Bu sene olmayacak, olmuyor. Benim açıdan belli oldu.
Sadece sahada değil, idari açıdan da işler iyi gitmiyor. Abdürrahim Albayrak’ın sesi çıkmıyor, kazanalım ve ya kaybedelim, gözükmüyor ortalıkta.
Hoca Falcao’yu kıskanıyormuş gibi açıklamalar yapıyor, söylediği tek normal cümle ‘Falcao karakterli futbolcu’.
Olmayacağı belliydi zaten. Hasan Şaş başından beri demişti. Bu tarz oyuncularla ilgilenmiyoruz, önümüzdeki yılların Galatasaray’ını kuruyoruz diye.
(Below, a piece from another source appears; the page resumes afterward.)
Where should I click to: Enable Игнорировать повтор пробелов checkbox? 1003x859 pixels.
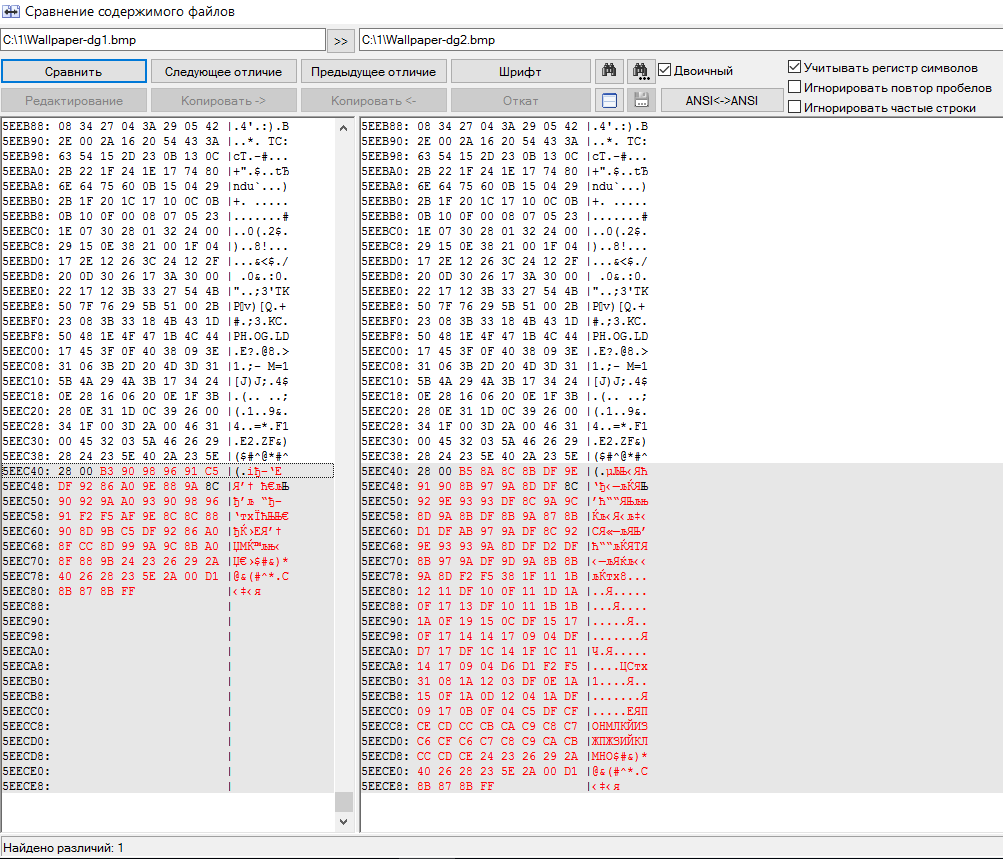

Güya radikal değişiklikler olacaktı. Neydi ağa değişiklik? Maçtan sonra ‘Feghouli dün geldi, dinlendirdik’ diyor. Belhanda için ‘sarı kart riski var, o yüzden aldım’ diyor.
Nerde değişiklik? Şener ve Emre mi? Mariano zaten cezalıydı. Herkes biliyor o ihtiyarıların önümüzdeki maçta 11 başlayacağını. Aynısı Emre Mor için geçerli. Oynatmayacak.
Aykut Kocaman’dan çok farkı yok. Israrla ‘şartlar ne olursa olsun, topa sahip olalım’ mantığıyla takım mahvoldu. Insiyatif alan yok, pas hatası yaparım diye. Lig sonuncu Gençlerbirliğine yan pas yapıp durduk. Pozisyon sayımız 1.5 felan. Yeter ki ‘topa sahip’ olalım.
PSG maçındada kötüydük, kusura bakmasın kimse. Madrid maçını bir şekilde artık aldırması lazım. Ben anlamam abi. ‘Avrupa fatihiyiz len’ demesi kolay. Çık artık bir maç kazan, milletin alay konusu olduk, haklılarda.